Then there is the scarily simple case of Edward Jack Finney, born on Dec. 8, 1972 in New York. Finney died on July 22, 1999, but a year later, applied for a passport in Miami with a genuine New York birth certificate. An alert clerk found Finney in the Social Security Death Index, a databank listing every departed beneficiary. When the man showed up at the passport office again, he was collared. He turned out to be Deith Bridgeman, an immigrant from Grenada; a search of his belongings yielded two handguns and $18,000. At the moment, he is awaiting trial for two bank robberies in Queens. How did he come to possess a dead man's genuine New York birth certificate? Bridgeman's lawyer, Michael Hampden, told me: "It was given to him by the deceased person's wife."
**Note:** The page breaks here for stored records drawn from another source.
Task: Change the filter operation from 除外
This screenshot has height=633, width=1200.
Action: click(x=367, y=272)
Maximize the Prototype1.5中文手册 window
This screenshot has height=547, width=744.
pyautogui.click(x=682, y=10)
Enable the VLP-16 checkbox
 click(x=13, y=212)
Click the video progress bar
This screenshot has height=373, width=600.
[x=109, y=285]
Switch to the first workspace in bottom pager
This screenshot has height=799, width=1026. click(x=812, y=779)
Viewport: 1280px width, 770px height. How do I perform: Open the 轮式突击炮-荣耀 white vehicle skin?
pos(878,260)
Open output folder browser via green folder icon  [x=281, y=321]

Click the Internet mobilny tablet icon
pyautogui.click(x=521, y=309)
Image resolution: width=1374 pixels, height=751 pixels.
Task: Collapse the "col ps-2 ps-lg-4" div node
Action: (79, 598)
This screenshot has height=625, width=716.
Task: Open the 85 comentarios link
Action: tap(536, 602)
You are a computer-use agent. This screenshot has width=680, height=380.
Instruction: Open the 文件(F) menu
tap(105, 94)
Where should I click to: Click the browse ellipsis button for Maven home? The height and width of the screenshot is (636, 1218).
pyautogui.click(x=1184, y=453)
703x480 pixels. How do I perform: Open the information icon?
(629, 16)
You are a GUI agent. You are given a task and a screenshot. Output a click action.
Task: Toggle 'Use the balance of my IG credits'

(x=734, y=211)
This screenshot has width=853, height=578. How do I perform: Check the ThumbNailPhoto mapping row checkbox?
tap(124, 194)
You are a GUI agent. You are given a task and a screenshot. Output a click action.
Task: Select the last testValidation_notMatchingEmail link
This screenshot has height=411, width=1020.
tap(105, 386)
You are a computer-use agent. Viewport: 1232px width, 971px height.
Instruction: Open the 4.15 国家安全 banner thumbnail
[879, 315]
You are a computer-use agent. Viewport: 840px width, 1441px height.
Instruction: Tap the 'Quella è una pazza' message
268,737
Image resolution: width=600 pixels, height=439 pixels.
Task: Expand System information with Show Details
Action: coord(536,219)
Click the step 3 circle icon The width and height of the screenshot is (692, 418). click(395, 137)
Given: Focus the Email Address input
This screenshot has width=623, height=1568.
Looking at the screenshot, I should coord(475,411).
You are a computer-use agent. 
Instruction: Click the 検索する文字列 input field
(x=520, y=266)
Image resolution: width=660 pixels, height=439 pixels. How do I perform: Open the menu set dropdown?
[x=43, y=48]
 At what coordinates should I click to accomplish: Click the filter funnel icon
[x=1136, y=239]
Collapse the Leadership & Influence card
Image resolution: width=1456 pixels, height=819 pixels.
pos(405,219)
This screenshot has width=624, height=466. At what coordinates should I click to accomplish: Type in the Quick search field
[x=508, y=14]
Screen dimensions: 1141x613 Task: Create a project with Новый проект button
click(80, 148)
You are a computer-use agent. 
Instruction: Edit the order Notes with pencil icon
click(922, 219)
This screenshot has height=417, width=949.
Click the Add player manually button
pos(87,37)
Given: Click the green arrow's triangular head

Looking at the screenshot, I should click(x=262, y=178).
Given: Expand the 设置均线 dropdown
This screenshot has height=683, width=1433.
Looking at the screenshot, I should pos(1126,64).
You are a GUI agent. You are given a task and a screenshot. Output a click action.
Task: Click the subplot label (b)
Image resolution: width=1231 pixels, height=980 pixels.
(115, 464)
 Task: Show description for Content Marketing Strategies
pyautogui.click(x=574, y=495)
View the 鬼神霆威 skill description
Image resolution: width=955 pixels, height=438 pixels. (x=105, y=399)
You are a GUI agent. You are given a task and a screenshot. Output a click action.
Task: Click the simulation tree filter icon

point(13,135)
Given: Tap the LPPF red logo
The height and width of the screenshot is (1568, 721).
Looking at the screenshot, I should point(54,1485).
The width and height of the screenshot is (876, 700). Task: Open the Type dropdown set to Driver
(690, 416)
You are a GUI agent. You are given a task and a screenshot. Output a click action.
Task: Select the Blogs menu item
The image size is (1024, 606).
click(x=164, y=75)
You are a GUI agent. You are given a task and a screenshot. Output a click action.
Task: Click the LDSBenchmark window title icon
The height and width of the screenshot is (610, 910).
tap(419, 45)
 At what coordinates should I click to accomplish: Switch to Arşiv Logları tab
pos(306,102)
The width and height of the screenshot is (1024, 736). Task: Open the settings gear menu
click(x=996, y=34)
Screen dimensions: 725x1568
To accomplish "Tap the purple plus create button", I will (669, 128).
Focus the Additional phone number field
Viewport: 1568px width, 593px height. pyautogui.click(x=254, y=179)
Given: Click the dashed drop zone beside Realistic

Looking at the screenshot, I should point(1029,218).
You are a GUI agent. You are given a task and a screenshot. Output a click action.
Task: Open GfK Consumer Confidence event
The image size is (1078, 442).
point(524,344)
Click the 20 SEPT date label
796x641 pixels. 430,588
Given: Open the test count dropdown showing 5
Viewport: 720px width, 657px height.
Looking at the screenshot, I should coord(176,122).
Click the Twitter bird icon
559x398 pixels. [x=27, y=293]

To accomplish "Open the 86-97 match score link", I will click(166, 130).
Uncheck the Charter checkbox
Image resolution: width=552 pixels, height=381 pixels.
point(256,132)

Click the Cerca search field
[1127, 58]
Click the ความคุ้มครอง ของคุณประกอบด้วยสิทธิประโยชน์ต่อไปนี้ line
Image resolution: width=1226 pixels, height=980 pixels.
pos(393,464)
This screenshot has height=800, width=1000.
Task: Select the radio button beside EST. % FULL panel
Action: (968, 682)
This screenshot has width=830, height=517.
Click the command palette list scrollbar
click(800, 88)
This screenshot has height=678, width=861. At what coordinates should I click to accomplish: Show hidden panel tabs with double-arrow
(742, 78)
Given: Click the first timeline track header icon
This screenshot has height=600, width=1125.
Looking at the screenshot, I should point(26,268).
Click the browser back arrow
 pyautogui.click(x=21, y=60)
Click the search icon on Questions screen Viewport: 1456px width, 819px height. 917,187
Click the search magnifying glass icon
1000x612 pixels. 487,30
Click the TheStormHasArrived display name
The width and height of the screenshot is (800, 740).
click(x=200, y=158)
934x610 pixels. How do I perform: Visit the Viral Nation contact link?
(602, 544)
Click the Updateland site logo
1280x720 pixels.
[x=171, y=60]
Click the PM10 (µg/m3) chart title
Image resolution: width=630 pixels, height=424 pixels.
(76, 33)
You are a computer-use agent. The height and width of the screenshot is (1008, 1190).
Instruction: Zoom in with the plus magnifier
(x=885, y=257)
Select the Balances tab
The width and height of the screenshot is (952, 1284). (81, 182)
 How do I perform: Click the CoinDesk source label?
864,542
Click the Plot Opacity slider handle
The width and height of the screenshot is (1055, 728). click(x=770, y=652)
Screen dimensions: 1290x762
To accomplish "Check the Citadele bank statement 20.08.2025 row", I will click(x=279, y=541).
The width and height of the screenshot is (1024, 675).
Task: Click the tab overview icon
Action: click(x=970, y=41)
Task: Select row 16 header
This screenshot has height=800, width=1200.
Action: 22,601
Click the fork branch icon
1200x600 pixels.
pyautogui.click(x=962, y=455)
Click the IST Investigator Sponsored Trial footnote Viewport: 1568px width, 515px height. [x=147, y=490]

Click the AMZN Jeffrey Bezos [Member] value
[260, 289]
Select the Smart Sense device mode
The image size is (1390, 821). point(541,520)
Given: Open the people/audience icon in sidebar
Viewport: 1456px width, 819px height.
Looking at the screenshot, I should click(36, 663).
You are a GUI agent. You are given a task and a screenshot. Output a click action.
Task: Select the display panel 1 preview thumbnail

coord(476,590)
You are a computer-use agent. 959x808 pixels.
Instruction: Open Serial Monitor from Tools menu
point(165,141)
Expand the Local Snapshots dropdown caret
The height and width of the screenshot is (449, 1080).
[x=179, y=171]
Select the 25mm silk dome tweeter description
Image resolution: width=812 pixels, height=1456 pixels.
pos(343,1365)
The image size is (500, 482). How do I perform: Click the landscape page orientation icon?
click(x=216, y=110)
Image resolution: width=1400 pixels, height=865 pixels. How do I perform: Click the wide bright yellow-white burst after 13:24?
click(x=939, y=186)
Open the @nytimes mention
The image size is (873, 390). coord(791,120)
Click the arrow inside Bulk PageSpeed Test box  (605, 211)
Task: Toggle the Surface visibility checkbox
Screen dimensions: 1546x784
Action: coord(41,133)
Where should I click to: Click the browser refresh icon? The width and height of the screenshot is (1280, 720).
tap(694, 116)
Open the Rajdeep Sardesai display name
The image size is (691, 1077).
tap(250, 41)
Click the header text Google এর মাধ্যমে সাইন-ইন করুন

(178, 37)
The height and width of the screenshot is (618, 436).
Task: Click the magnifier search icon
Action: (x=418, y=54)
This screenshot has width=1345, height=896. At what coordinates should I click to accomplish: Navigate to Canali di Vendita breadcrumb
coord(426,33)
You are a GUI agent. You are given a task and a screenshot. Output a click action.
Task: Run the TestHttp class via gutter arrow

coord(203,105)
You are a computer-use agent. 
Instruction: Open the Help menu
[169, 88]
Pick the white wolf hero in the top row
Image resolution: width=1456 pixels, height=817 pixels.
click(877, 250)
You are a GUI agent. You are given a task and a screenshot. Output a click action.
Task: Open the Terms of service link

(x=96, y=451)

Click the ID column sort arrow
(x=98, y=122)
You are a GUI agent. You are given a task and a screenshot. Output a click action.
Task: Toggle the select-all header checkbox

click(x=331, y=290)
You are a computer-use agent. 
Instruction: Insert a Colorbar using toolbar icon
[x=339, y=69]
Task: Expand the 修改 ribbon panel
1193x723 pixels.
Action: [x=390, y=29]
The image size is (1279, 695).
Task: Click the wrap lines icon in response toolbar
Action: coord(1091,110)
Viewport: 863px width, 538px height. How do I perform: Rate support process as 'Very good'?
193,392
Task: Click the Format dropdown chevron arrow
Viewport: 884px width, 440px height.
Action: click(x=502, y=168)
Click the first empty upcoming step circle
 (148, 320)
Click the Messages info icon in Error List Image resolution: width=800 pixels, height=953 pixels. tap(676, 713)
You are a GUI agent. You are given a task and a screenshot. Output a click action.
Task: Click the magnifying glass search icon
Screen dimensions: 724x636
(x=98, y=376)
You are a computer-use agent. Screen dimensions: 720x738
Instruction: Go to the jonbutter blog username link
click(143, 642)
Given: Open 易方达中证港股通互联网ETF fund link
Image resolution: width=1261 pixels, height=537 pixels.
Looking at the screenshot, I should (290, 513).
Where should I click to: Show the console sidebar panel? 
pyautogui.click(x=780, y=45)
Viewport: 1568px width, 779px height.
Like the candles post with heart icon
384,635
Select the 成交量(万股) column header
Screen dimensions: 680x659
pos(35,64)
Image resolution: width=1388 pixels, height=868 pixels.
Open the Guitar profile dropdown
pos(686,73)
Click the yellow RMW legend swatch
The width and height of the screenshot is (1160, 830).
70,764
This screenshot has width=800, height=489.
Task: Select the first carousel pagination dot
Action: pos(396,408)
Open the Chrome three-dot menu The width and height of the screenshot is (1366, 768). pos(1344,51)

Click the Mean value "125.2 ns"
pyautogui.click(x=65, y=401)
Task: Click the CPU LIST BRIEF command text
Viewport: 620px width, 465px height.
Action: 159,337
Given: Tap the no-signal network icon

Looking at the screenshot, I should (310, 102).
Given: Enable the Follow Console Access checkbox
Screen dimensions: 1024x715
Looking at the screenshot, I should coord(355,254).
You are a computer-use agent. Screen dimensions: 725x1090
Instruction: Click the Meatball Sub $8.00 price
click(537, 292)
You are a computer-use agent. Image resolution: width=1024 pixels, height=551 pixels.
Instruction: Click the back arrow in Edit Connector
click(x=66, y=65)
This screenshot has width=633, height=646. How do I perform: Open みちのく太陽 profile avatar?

The less useful fake documents become, the more appealing it is for criminals to borrow, steal, or generate real ones. Someone like Bridgeman might be surprised to learn that California sells birth certificates over the counter. Then again, a New York junkie eliminates the middleman--or middle state--by getting a copy of his own birth certificate and peddling it on the street. "Plenty of people out there," said an investigator, "are willing to sell their identities."

Born in the U.S.A.

Impostors who make mistakes obviously do get caught. But many impostors surely don't slip up; they slip through. Closing records will take government out of the trade, but at this point will not stop the business entirely. Those who understand this game say it's the birth certificate itself that needs a new identity. The U.S. Department of Health and Human Services reported to Congress in September 2000 that its use as both a statistical public-health device and as the basic proof of citizenship has created "fundamental and irreconcilable conflicts."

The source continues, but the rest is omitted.